This study charts the generation producing Czech Catholic literature that came onto the scene after 1945. Between 1945 and 1948 it enjoyed a relatively conflict-free reception from the older Catholic generation and contemporaries outside the Catholic milieu.
It had access to the Vyšehrad journal and the support of Catholic critics from the older generation. This generation more or less accepted the chief landmarks of postwar Catholic culture in Vyšehrad: the Slav orientation, the positive attitude towards socialism and the generational turnover.

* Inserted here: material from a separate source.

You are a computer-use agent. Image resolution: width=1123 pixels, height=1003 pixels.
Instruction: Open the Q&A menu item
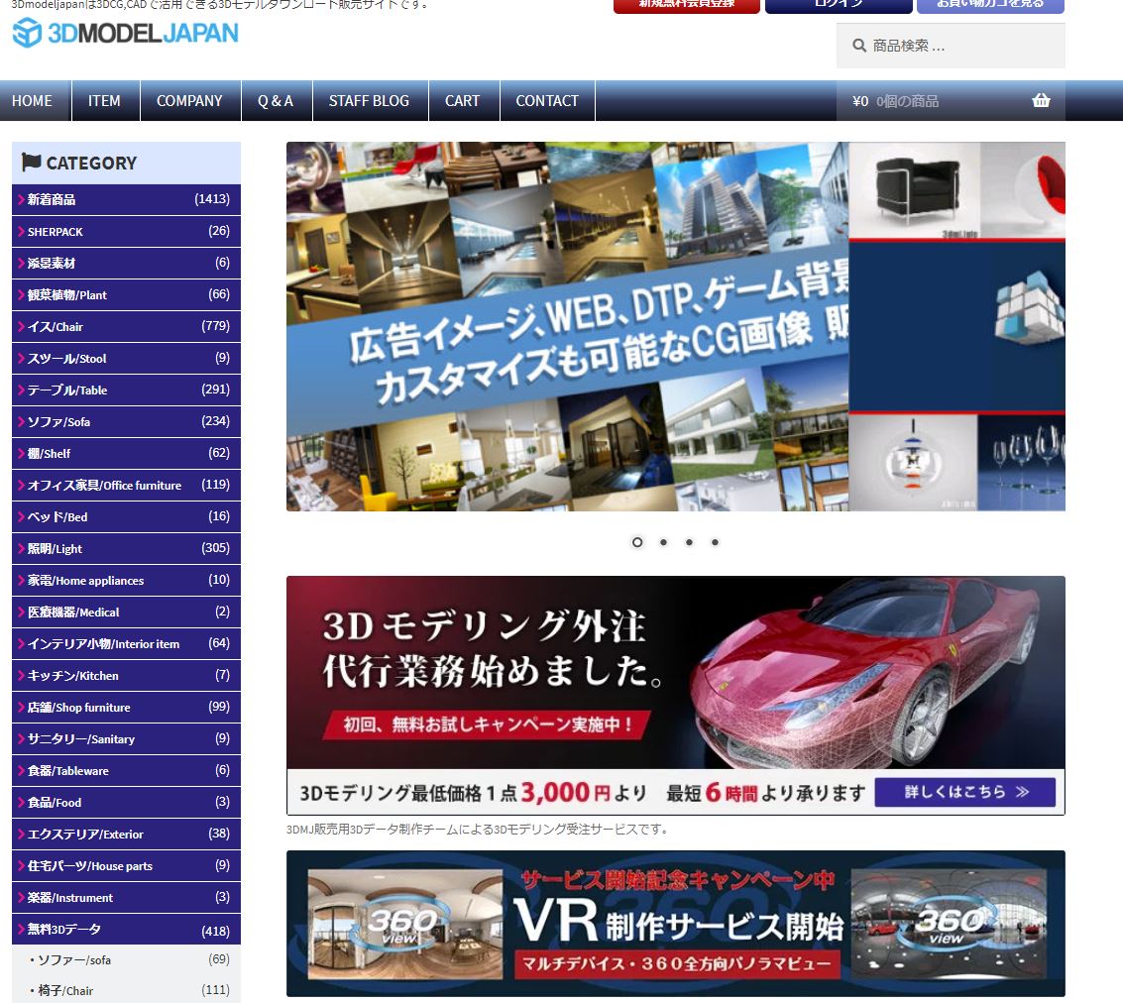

Two members of this generation aspired to the position of leader and spokesman: Ivan Slavík in Prague and Zdeněk Rotrekl in Brno. However, after 1948 this generation was excluded from literature and its members experienced various twists and turns in life and literature (prison, various shades of the "grey zone", various forms of collaboration with dissidents and in the case of Josef Jelen even "conversion'' to normalization literature).
As a literary historian, Ivan Slavík has attempted to reconstruct this generation retrospectively and to also include such figures on the fringes as Ivan Diviš and Ladislav Novák. On the other hand Zdeněk Rotrekl is also engaged in literary history, but he focuses more on reconstructing the older Catholic generation rather than his own generation.
Hence in this respect we might refer to a "Slavík generation". As a result this generation appears to be neglected in all the reconstructions and rehabilitations, as it is overshadowed by the older "classic" Catholic generation and the intellectually bolder generation of Catholic-oriented dissident authors.